**Exercise prompt**:
In the material below, which lines hold the word "article"? Pick each one out.

**Listed records**:
((
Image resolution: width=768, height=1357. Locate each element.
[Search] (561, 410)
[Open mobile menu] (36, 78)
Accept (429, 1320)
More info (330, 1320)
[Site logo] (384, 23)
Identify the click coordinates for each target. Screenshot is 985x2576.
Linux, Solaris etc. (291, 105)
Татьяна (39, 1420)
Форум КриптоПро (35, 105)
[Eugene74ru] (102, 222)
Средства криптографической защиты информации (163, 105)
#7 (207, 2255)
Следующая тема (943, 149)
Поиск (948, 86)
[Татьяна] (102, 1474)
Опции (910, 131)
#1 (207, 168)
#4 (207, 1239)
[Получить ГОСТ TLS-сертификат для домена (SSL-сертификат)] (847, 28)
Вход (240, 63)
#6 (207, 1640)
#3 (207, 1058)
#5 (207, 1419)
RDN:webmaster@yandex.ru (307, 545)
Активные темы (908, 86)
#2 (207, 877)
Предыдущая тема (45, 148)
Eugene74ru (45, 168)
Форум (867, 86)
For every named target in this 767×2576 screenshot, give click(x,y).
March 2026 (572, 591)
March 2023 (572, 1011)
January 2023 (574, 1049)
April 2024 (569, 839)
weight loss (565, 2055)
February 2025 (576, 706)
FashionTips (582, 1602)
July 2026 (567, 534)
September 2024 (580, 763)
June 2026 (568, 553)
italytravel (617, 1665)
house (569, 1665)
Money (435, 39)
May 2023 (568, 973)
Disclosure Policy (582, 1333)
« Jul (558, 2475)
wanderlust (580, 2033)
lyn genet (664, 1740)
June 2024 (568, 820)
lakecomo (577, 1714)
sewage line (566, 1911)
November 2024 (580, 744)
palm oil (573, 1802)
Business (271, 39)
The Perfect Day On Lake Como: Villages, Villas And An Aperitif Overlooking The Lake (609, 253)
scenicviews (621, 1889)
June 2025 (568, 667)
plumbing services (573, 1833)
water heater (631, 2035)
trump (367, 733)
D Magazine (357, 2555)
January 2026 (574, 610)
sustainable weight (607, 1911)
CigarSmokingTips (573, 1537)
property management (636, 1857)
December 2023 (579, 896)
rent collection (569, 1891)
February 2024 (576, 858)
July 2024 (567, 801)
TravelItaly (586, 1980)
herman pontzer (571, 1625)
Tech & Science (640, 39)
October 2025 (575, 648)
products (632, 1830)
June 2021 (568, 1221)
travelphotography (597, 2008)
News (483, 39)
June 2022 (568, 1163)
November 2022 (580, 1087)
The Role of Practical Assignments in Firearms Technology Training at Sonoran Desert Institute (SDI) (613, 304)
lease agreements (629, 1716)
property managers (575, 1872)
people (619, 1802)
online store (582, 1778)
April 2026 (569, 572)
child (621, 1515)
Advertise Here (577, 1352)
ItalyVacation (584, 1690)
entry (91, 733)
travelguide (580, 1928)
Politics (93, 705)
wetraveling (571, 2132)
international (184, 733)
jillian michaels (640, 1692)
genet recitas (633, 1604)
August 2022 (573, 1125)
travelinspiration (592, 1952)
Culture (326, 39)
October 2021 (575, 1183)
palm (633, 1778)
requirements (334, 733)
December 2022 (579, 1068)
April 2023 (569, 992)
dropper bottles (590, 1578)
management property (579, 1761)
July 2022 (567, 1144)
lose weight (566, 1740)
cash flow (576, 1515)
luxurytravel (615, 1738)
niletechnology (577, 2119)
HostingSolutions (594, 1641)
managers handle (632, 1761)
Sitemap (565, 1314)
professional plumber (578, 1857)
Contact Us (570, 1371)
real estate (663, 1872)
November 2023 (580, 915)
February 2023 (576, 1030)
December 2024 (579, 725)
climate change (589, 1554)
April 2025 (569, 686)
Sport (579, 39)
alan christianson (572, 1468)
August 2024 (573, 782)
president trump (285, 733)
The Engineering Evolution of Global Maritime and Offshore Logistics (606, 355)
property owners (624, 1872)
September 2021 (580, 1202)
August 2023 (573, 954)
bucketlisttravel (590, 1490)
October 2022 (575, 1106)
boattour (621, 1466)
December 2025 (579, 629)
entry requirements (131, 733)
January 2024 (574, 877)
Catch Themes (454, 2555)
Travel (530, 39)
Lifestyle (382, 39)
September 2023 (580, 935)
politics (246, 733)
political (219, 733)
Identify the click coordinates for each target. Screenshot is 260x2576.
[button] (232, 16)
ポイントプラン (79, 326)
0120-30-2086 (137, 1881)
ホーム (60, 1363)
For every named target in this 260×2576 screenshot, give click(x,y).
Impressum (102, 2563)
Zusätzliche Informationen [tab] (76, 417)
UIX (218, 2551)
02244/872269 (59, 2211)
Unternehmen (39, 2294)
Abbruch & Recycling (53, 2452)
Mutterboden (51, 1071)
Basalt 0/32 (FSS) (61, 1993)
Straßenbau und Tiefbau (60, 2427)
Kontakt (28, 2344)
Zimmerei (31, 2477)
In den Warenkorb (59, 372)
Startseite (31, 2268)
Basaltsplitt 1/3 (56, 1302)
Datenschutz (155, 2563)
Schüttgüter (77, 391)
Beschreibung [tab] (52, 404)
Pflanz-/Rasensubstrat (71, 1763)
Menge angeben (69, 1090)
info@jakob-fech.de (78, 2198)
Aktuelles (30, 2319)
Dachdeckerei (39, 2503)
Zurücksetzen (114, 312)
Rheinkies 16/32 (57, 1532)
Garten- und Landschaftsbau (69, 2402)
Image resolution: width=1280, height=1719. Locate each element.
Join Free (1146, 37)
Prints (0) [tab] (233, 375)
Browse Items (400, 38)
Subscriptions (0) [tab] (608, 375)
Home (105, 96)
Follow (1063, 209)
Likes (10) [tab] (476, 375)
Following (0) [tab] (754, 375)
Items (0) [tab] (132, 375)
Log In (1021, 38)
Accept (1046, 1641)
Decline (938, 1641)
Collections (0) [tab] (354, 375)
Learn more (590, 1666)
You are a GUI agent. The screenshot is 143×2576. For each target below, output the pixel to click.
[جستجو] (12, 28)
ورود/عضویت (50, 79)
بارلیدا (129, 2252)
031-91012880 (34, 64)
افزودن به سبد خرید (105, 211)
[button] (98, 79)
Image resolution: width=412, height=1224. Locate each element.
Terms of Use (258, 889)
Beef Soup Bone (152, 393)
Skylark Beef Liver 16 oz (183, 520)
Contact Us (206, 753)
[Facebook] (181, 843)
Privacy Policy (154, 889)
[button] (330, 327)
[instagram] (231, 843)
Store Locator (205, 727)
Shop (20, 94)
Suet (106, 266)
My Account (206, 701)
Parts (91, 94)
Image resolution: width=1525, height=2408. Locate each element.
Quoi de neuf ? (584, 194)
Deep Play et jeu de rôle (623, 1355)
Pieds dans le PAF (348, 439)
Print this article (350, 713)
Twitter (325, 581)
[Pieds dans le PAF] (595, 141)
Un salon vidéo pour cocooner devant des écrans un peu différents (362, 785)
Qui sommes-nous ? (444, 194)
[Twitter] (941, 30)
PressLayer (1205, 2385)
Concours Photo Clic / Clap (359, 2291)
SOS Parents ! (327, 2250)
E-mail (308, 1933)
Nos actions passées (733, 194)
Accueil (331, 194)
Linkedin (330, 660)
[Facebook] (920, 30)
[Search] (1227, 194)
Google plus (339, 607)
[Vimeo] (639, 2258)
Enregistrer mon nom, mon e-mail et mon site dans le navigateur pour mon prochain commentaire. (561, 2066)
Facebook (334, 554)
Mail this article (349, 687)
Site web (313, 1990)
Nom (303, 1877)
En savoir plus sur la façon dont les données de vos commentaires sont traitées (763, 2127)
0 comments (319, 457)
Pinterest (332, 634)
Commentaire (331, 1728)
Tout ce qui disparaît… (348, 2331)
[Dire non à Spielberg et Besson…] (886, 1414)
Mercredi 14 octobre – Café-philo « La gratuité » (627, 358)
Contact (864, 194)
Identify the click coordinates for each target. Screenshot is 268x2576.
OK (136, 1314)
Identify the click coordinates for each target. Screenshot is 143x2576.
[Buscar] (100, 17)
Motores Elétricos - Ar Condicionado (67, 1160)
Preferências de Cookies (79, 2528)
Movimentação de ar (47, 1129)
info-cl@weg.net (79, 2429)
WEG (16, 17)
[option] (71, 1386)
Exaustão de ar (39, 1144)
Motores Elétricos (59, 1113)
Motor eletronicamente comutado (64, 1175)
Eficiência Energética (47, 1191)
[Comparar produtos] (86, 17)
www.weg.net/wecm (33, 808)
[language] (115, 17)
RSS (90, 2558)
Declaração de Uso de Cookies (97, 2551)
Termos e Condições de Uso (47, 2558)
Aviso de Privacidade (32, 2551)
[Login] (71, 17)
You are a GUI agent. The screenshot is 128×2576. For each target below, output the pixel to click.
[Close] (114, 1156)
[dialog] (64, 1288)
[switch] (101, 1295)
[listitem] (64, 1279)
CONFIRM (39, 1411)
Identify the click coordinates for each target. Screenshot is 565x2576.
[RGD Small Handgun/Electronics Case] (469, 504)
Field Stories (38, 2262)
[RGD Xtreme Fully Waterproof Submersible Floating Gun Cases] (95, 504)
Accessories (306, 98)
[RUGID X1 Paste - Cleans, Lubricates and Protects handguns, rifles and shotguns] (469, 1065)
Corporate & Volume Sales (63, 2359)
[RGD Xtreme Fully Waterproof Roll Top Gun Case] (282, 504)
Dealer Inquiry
))
**Solution to this exercise**:
Print this article (350, 713)
Mail this article (349, 687)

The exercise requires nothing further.